The summary-based MVP can pull from existing AO state:

  • session metadata
  • agent summary (summary)
  • PR URL / branch / issue metadata
  • recent terminal output
  • current lifecycle status
  • failing CI checks
  • unresolved review comments
  • replacement reason

This is enough to make the new session useful without pretending to clone the old agents memory perfectly.


Lifecycle / Routing Implications

After replacement:

  • the replacement session should be the only active PR owner
  • CI/review reactions should target the replacement session
  • old session should not receive future automated PR-routing work
  • dashboard / ao session ls should show the lineage clearly

This is where explicit lineage metadata matters.


Open Questions

  1. Should replaced be a first-class session status?
  2. Should replacement always imply PR takeover if the old session has a PR?
  3. Should the old session be killed immediately, or only marked superseded?
  4. Should native resume be attempted for certain agents, or only after summary handoff is stable?
  5. How much terminal output should be included in the handoff summary?
  6. Should the replacement session reuse the old workspace, or always get a fresh workspace and rely on branch checkout?

Risks

Product risk

If replacement is too implicit, users may not trust why a new session suddenly “owns” a PR.

Technical risk

Native resume across successor sessions may look attractive but be brittle if workspace/runtime assumptions differ.

Operational risk

If old and new sessions both appear to own the same branch/PR, routing becomes confusing and reactions may duplicate work.

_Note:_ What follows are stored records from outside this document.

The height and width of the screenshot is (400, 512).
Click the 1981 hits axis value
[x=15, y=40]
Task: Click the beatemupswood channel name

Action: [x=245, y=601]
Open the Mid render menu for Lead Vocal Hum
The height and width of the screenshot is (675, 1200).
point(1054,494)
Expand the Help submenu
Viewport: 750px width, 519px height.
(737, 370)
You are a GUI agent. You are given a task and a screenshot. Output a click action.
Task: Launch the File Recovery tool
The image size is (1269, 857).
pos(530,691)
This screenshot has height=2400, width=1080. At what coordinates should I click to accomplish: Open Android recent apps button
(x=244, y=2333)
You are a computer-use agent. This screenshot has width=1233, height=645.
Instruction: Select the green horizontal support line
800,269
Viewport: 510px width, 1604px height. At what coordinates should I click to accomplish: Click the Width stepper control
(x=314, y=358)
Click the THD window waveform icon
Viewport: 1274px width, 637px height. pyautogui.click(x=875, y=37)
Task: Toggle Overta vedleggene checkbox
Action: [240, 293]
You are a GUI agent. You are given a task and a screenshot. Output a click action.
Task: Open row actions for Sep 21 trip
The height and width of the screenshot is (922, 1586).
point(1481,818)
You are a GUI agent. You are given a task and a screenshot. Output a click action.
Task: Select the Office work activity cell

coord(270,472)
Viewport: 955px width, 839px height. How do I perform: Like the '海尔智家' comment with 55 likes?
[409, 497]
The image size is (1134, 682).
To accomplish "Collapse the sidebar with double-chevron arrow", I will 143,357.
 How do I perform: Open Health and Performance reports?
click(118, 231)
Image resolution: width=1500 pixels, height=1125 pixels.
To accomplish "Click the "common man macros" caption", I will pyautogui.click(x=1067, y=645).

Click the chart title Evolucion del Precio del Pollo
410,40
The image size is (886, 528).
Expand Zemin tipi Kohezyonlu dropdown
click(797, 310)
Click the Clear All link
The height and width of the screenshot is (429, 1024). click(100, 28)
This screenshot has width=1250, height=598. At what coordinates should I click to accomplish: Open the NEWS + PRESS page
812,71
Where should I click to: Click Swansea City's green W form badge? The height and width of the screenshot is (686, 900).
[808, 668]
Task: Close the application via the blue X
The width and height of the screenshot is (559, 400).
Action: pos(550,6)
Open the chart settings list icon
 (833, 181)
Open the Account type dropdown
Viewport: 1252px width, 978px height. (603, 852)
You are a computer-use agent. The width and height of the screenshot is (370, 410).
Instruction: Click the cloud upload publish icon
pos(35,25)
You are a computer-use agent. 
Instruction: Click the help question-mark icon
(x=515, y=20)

This is why explicit lineage + single-owner transfer is essential.


Acceptance Criteria

A future implementation should satisfy:

  • A replacement session is explicitly linked to the session it supersedes.
  • If the old session owned a PR, the new session can take it over cleanly.
  • Future CI/review reactions route only to the replacement session.
  • The replacement session receives a usable handoff context package.
  • The user can see replacement lineage in AO metadata / UX.
  • The workflow is explicit and inspectable, not heuristic magic.

Recommendation

Yes — this should absolutely be treated as a separate feature from PR claiming.

Recommended order:

  1. PR claiming — done first, because it provides the ownership-transfer primitive.
  2. Replacement lineage + summary handoff — next, as the real workflow feature.
  3. Optional native resume enhancements — later, agent by agent, only if they are reliable.

That sequencing keeps the system understandable and avoids mixing ownership transfer with the much harder question of conversational continuity.